++++ THE RECORDS
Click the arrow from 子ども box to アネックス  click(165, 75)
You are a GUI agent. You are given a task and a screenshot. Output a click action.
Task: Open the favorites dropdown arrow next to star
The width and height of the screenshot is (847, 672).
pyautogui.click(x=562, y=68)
++++++++
ACTIVITY: Every line from the one holding "Task: Open the" through the final line of the listing must be echoed exactly; leave out all other lines.

RESPONSE TO THIS TASK:
Task: Open the favorites dropdown arrow next to star
The width and height of the screenshot is (847, 672).
pyautogui.click(x=562, y=68)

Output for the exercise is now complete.